Displaying Localized Information About Drivers
A frequently repeated fact in Darwin documentation is that a kernel extension is a bundle. What does this mean, and what are the implications?
A bundle is a directory with a strictly defined internal structure that (usually) contains executable code and the resources that support that code. A bundle on OS X is the primary form of packaging for executables in the file system. Applications and frameworks are bundles, as are all other loadable bundles such as kernel extensions. Although some executables are not bundles—most notably command-line tools, some libraries, and CFM-PEF applications—they are definitely in the minority. The Finder presents most bundles to users opaquely, as a file.
A bundle can be programmatically represented by a NSBundle object (for Cocoa code) or by a CFBundle opaque type (for all other application environments).
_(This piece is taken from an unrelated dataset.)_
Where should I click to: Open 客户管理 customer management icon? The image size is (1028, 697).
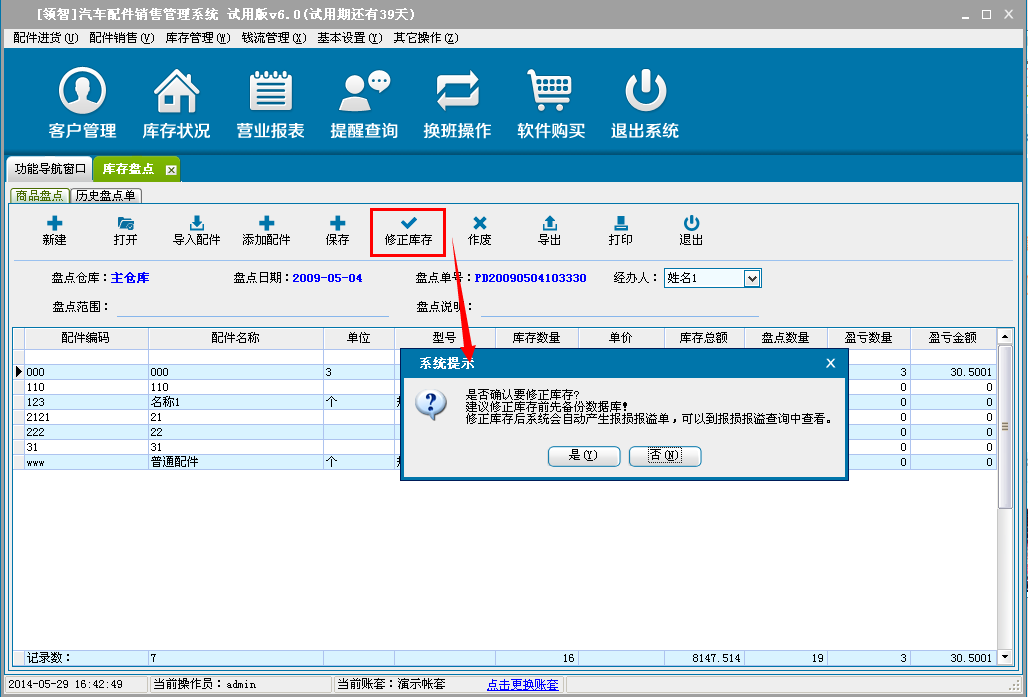(x=82, y=103)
The APIs of NSBundle and CFBundle permit your executable to access and manipulate the resources in the represented bundle.
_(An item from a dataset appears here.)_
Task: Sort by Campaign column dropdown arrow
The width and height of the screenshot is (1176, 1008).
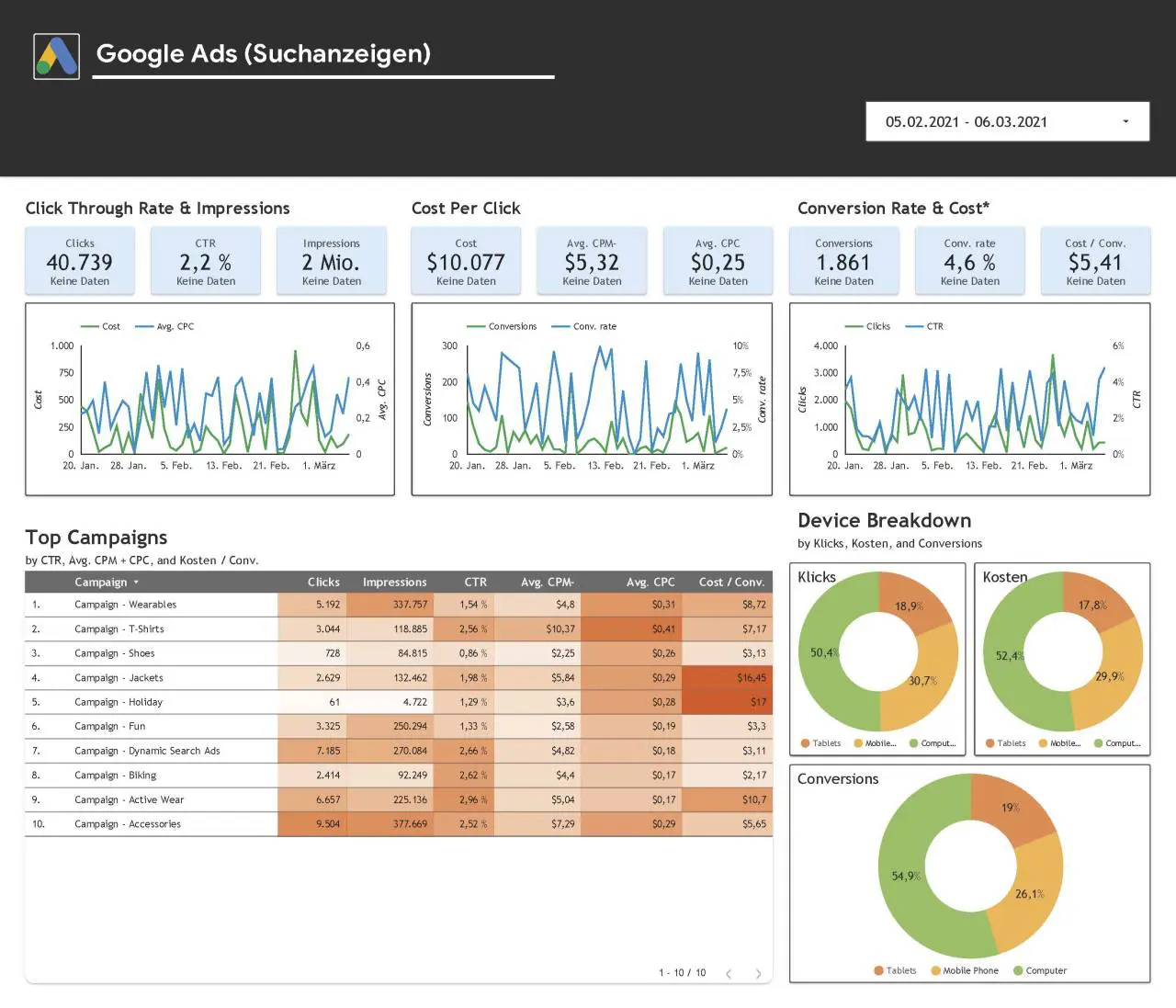Action: (136, 583)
Among the benefits that the bundle form of packaging brings to executables is internationalization. Internationalization is the mechanism by which executables on OS X store localized resources in bundles and access them in order to present them in a graphical user interface. Localized resources are those that have been translated and adapted to particular languages and locales; text, images, and sounds are among the resources that are frequently localized. OS X attempts to present those localizations that match a language preference of the user.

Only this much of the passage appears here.